The problem states: The base of a solid is the region bounded by the parabolas y=x^2 and y=2-x^2. Find the volume of the solid if the cross-section perpendicular to the x-axis are squares with one side lying along the base.

Here is what I did: x^2=2-x^2 (x-1)(x+2)= 0 x=1 , x=-2
pi *integral from -1 to 1 ((2-x^2)^2 - (x^2)^2 dx
pi*integral from -1 to 1(4-4x^2)dx
pi(4x - 4/3x^3) from limits -1 to 1 volume = 8pi

Is this procedure correct?
Thankx,
Keith:)

It is more like this.

The "square" has a vertical side that is ([y of (2 -x^2)] minus the [y of x^2]).

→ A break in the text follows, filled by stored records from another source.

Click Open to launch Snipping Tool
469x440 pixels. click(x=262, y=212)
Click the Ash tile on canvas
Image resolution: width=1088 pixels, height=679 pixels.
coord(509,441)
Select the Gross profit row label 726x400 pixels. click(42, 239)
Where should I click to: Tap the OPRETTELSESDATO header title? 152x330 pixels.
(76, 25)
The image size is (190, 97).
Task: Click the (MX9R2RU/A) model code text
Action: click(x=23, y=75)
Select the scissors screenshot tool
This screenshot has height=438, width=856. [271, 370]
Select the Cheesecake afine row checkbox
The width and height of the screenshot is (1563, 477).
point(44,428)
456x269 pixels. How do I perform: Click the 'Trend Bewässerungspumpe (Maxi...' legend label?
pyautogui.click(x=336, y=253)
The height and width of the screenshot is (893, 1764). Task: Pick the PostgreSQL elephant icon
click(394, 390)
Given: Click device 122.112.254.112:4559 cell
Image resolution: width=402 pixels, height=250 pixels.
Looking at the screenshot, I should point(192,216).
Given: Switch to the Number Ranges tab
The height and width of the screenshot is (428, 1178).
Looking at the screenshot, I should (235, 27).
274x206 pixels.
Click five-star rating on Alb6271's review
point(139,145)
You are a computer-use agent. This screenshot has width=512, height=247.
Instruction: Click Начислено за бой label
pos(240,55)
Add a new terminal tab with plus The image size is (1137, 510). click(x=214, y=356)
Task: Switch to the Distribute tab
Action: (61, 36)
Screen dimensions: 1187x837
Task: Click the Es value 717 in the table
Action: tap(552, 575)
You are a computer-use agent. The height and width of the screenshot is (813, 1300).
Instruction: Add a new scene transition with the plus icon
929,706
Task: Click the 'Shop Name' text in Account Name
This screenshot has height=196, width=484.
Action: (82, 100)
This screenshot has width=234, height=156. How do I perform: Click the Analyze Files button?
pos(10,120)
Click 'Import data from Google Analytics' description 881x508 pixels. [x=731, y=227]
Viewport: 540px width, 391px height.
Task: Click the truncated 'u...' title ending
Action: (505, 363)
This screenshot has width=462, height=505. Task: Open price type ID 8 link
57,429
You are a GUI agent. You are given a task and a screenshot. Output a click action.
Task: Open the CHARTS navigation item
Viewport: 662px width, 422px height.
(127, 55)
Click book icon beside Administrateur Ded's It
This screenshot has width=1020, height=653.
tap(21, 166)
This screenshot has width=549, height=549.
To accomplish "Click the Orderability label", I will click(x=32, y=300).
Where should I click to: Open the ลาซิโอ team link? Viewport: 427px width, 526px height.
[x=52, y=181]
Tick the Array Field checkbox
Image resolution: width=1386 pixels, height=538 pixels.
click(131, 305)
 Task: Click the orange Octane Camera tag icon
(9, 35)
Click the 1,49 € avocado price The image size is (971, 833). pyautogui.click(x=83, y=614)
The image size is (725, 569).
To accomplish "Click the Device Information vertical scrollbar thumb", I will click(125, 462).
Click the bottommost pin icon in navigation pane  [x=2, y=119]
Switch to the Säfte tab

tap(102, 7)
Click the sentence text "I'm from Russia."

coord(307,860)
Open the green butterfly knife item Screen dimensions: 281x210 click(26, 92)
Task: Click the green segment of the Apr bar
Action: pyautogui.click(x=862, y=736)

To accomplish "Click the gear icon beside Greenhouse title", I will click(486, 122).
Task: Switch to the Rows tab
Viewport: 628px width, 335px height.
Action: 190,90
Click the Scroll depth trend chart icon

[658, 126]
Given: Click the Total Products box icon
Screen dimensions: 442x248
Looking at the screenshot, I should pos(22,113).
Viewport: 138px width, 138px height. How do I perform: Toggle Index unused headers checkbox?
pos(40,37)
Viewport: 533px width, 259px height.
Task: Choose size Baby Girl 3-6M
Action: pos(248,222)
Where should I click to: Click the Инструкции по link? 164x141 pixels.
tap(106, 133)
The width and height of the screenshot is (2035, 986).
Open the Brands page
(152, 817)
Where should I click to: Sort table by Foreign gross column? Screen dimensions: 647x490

That is (2 -x^2) -(x^2) = 2 -2x^2 = 2(1 -x^2),

So, the "square" is [2(1 -x^2]^2.

The volume element of the solid in question, dV, has a thickness of dx.
dV = [2(1 -x^2]^2 *dx

The integration is for dx to go from x = -1 to x = 1. ----the intersections of the two parabolas.

So,
V = INT.(-1 --> 1)[4(1 -x^2)^2]dx
V = (4)INT.(-1 --> 1)[1 -2x^2 +x^4]dx
V = 4[x -(2/3)x^3 +(1/5)x^5] | (-1 --> 1)
V = 4{[1 -(2/3)(1) +(1/5)(1)] -[-1 -(2/3)(-1) +(1/5)(-1)]}
V = 4{1 -2/3 +1/5 +1 -2/3 +1/5}
V = 4{2 -4/3 +2/5}
V = 4{(2*3*5 -4*5 +2*3) / 3*5}
V = 64/15 = 4.2667 cu.units ----------------answer.